Raymond sold 497kgs of milk solids last year and in order for him to stay in the middle band for nitrates (below 6,500 kg of milk) he had to dry off his cows early last year. This means he is focused on increasing fat and protein percentages in the current breeding season.

The predicted transmittable ability (PTA) for fat and protein from his most recent EBI report was 0.08 and 0.09 for protein and fat, respectively. But the cows Raymond selected for breeding this year (the top 30% of the herd) have a PTA of 0.14 for protein and 0.17 for fat. He hopes this will accelerate the genetic gain for solid percentages.

The six-week calving rate this year was 91% and the calving interval is 366 days. With 100% of heifers calving between 22 and 26 months, these are impressive herd performance figures.

Water quality

Raymond is also taking a proactive approach on the water quality. The water courses on the farm flows into the Sall river which is in good status. It in turn flows into the Brenny, which also has high water quality. But Raymond said that “there’s still room for improvement in terms of the water that leaves his farm.”

Two years ago he had an Agricultural Sustainability Support, and Advisory Programme (ASSAP) adviser visit the farm. ASSAP run by Teagasc and the dairy co-ops. The adviser assessed the farm for any potential issues that could be influencing the water quality of the streams nearby.

Following the visit, guidance was given to Raymond on certain pressure points. He was advised to construct a new dung stead for all his solid manure with the dirty water flowing into an existing tank. He cambered roadways to allow water to be diverted into fields where it gets a chance to filter into the soil.

Some water troughs were relocated away from water courses. Cows sometimes congregate around troughs and this means there can be a high concentration of nitrogen from urine in the soil around the troughs.

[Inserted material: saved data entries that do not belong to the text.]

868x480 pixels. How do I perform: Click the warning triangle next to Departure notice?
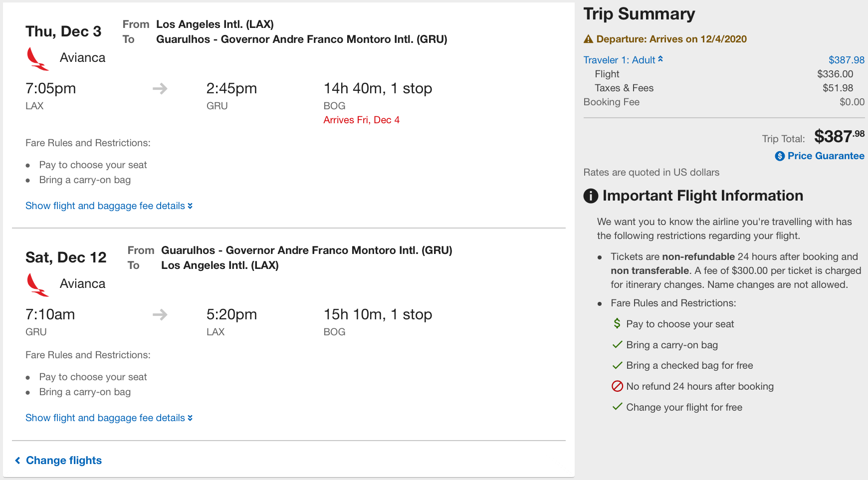pyautogui.click(x=588, y=39)
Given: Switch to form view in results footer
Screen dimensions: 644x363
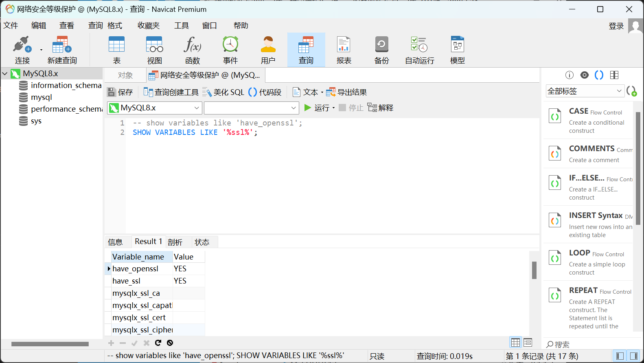Looking at the screenshot, I should tap(528, 343).
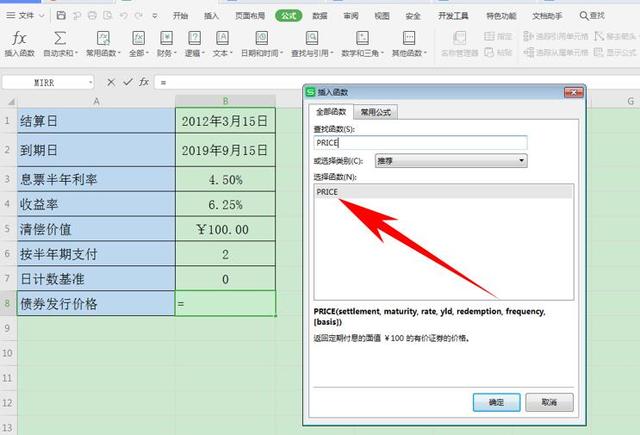The height and width of the screenshot is (435, 640).
Task: Click the AutoSum (自动求和) sigma icon
Action: tap(60, 39)
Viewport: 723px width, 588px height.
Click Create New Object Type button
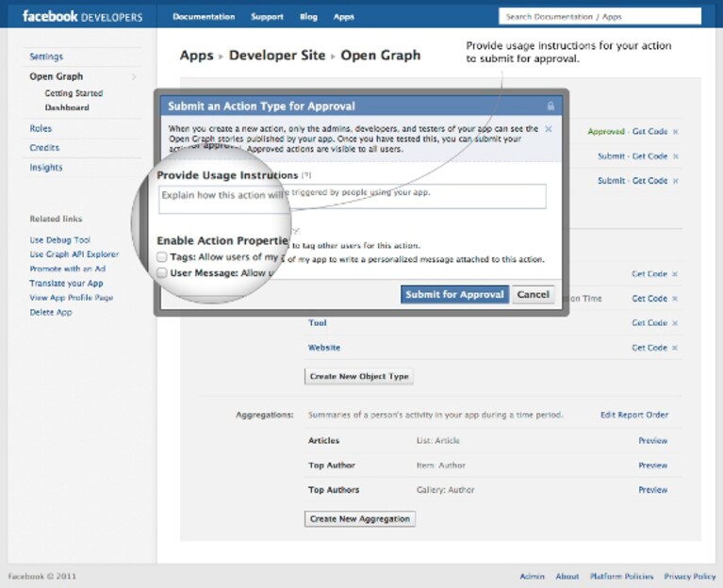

Eddie Burgess from the Agricultural Catchment Programme highlighted that the rate of nitrogen landing on the soil from cows urinating can be between 500 to 1,000kg N/ha. This is not a major worry in dry weather, but in wet weather from September onwards a significant portion finds its way into water courses.

Buffer strip

Another piece of advice given to Raymond was to allow a 10-metre buffer strip from his water courses all year round when applying slurry. This reduces phosphorus leaching into the water courses by up to 50-70%. As the farmyard is located at the bottom of a hill, a buffer of hedging was also planted to help soak away excessive water runoff before it reaches the yard.

Raymond aims to maximise nitrogen efficiency by ensuring soil health is at its optimum to maximise grass growth. Soil testing is done on the farm every two years. Most of the farm is above 6.5 for soil pH and in the three to four range, for phosphorus, but potassium in the last soil tests was poor with an average index of two, which is below target.

Raymond outlined that this is predominantly due to his silage ground which is bringing the averages down. As a result, his choice of fertiliser is 29-0-14 along with slurry which he hopes will improve his indexes for potash.

Clover has been a slow burner for him and he stressed the tricky nature of its establishment and maintenance. He prefers the full reseed method, but has incorporated clover through over-sowing as well.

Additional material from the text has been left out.